Datasets deposited within the RDR will need to be in a “flat structure,” which can be accomplished in one of two ways:
Provide documentation that clearly describes your data so that others can interpret and use your files. The documentation may be README files, data dictionaries, codebooks, instruments, user manuals, and/or fully commented code. At a minimum the RDR requires a README file with each submission. Need help getting started creating documentation? Download the RDR's plain text README template to get started and see Cornell's guide for writing README files for additional guidance.
The important thing to keep in mind is that someone else will need to understand how to use your data, and they will not know all of the nuances in your file names, labels, data values, etc. without guidance.

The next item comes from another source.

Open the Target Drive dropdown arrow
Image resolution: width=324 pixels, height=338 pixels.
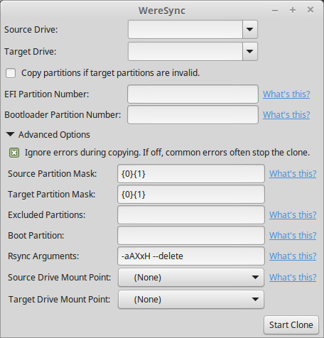click(x=250, y=51)
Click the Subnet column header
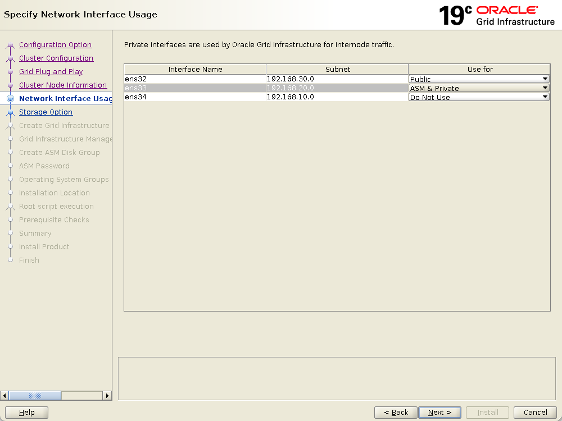The height and width of the screenshot is (421, 562). (337, 69)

Pro tip: To enhance reproducibility, be sure to include the name of the software programs (and version numbers) you used to collect and analyze your data within your documentation.
In order to be discoverable in the repository, datasets must be described with metadata: small pieces of information in a standardized format that allow people and machines to understand the contents and context of a dataset. The Data Deposit Form will guide you through the required and optional metadata elements. At minimum, you will need to provide a title, author list with, Contact information, a description, and keywords. See our metadata page for tips on describing your data.

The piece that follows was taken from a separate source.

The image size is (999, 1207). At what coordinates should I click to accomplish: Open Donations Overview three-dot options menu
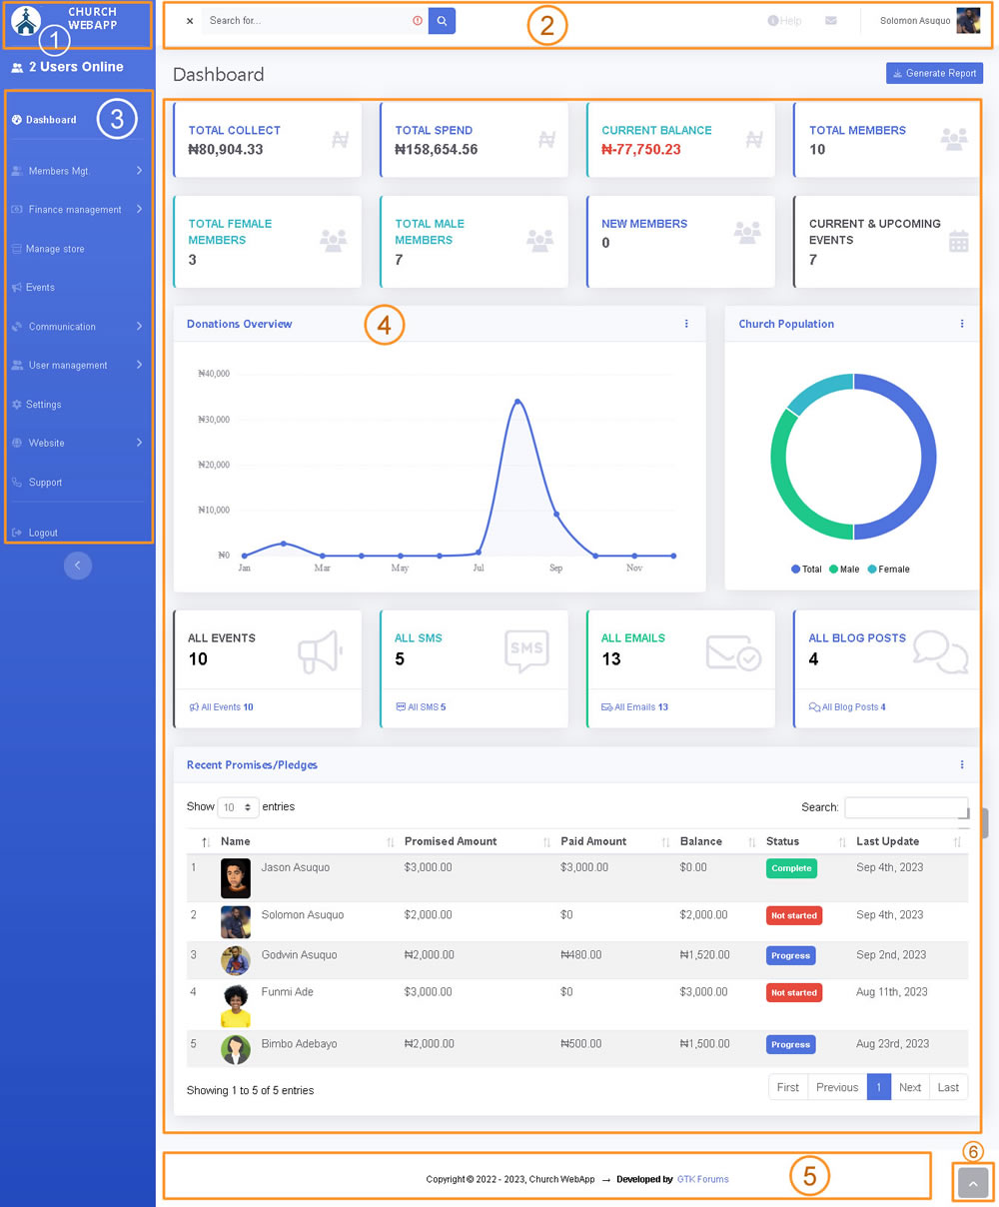pyautogui.click(x=686, y=324)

Save your files in a preservation-friendly format whenever possible. Proprietary formats that can only be opened or saved by specific programs can cause problems with long-term preservation as software platforms change and previous versions become obsolete. If you wish to include a proprietary format that is commonly used in your field or discipline, you may do so, but full preservation can only be assured for sustainable file formats. You might also consider including the proprietary format with a preservation-friendly derivative. If you aren't sure if there is a preservation-friendly format for your files or you are unable to uncouple your data from proprietary software, please contact datamanagement@duke.edu
The RDR recommends the use of a CC0 waiver to encourage the broadest reuse of the data and expects users of data to follow scholarly best practices to properly attribute and cite data producers. Since in many jurisdictions data may not be copyrightable, the CC0 waiver also removes legal questions related to the copyright status of datasets. If CC0 is not appropriate for your data, while completing the submission form you can elect to apply an alternate Creative Commons or other open data or software licenses. See our licensing page to learn more.

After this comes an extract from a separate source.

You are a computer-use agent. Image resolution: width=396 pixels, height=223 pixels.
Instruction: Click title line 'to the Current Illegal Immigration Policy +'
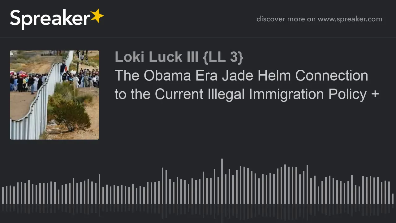click(247, 94)
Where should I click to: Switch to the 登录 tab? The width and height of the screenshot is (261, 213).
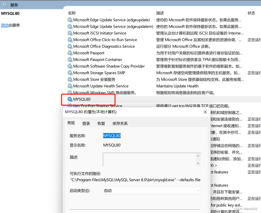(86, 123)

The Duke Research Data Repository accepts human subjects research data if it is not subject to any access restrictions and if depositors can demonstrate that the data have been appropriately prepared for ethical sharing. When depositing data about human participants, you must ensure that:
Participants have been properly consented for data sharing and the terms outlined in your participant consent form and approved IRB protocol align (one should not contradict the other). For help with developing language in consent forms about data sharing, see this guide from ICPSR) or the DUHS “Data Sharing” section of their English Standard language page. You will be required to provide a copy/sample of your consent form and IRB protocol at the time of deposit.
Data has been fully de-identified to at least HIPAA Safe Harbor standards (all direct identifiers removed).
Data will pose little to no risk to participants if their identities were to be inadvertently discovered. We will perform a review checking for the above prior to publishing the data. See our human data sharing policy for more information. If your data are de-identified but still could result in potential harm to your participants due to deductive disclosure, we can work with you to determine a more appropriate repository.
The DUHS IRB has approved the RDR as an appropriate repository for sharing de-identified human subjects data. You may reference the following protocol number: Pro00108231.